*** EXTRACTED DATA Section Begins ***

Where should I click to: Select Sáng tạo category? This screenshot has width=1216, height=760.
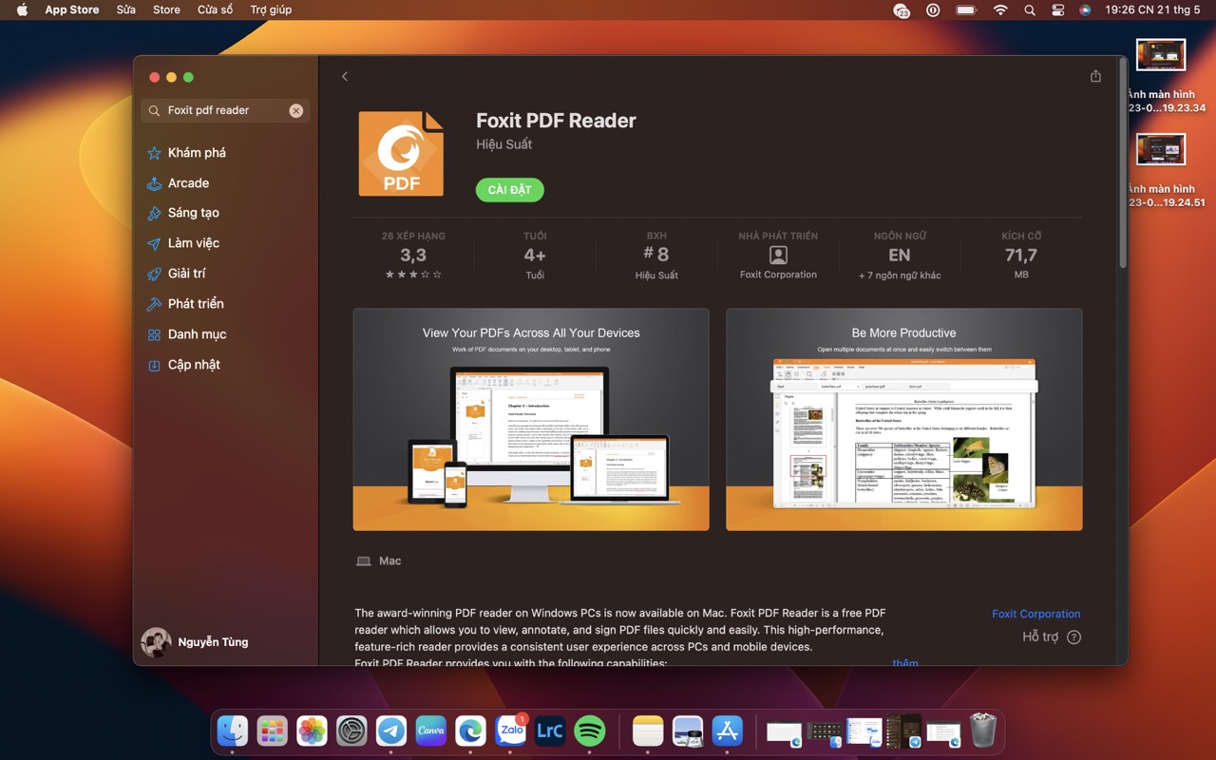193,213
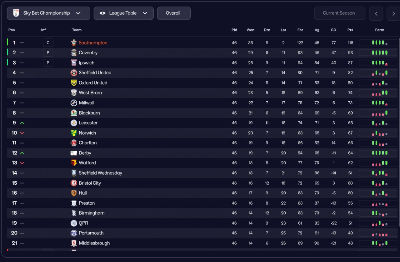Click the Southampton club crest icon
400x262 pixels.
(x=74, y=43)
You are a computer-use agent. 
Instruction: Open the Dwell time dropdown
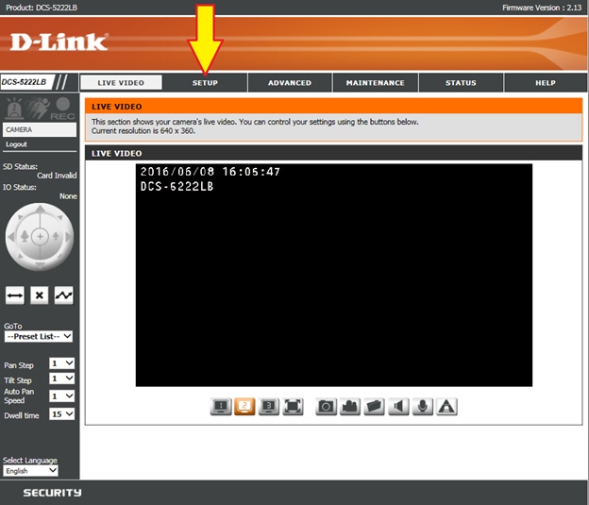[61, 414]
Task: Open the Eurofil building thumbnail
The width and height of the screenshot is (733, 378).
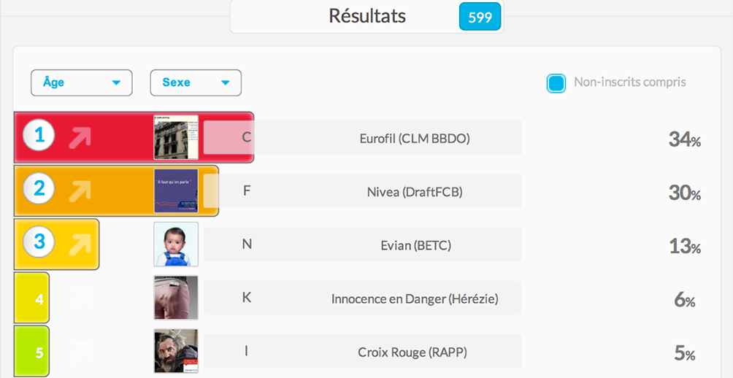Action: (176, 137)
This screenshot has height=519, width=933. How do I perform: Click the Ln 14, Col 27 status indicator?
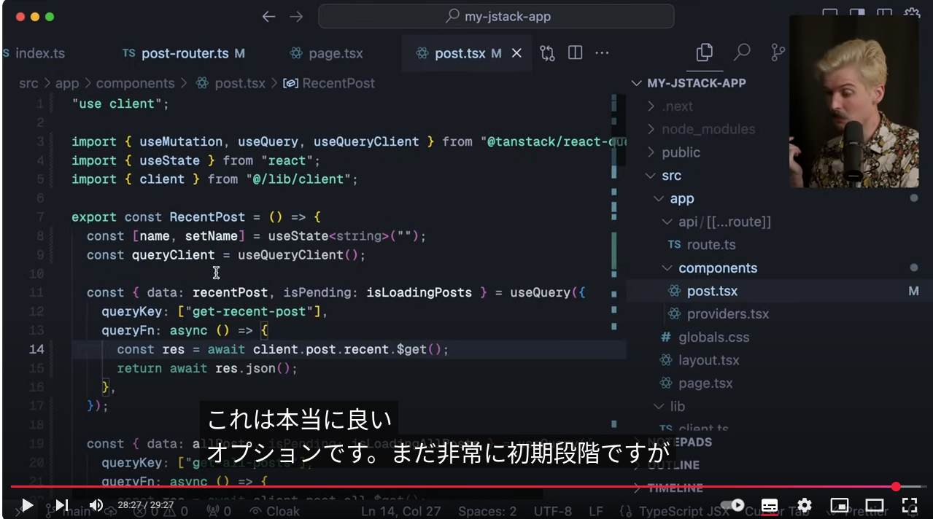pos(400,511)
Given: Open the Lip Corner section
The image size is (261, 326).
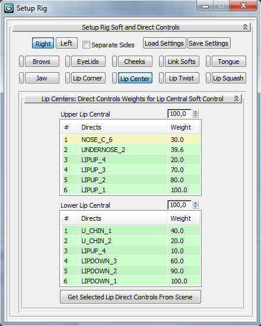Looking at the screenshot, I should pyautogui.click(x=88, y=78).

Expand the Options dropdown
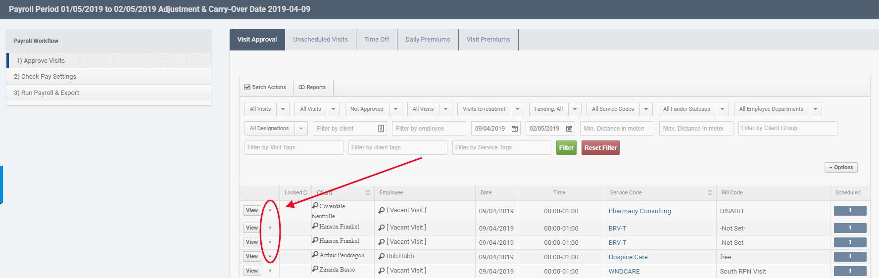[x=840, y=168]
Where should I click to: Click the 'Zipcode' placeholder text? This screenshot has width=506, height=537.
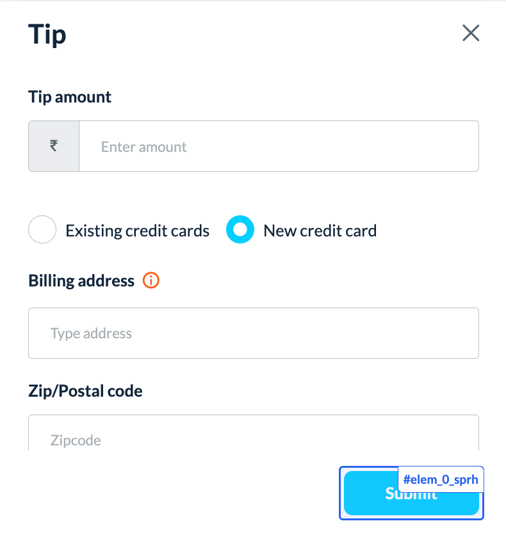76,440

*** EXTRACTED DATA Section Ends ***

Your output should be exactly the lines of the records above from the one with "You are a computer-use agent." through the last, both ends included, with pictures excluded.

* [YOUR RESPONSE]
You are a computer-use agent. 
Instruction: Open the Dwell time dropdown
[61, 414]
Task: Open the Eurofil building thumbnail
The width and height of the screenshot is (733, 378).
Action: (176, 137)
This screenshot has height=519, width=933. How do I perform: Click the Ln 14, Col 27 status indicator?
pos(400,511)
Given: Open the Lip Corner section
The image size is (261, 326).
Looking at the screenshot, I should pyautogui.click(x=88, y=78).

Expand the Options dropdown
[x=840, y=168]
Where should I click to: Click the 'Zipcode' placeholder text? This screenshot has width=506, height=537.
76,440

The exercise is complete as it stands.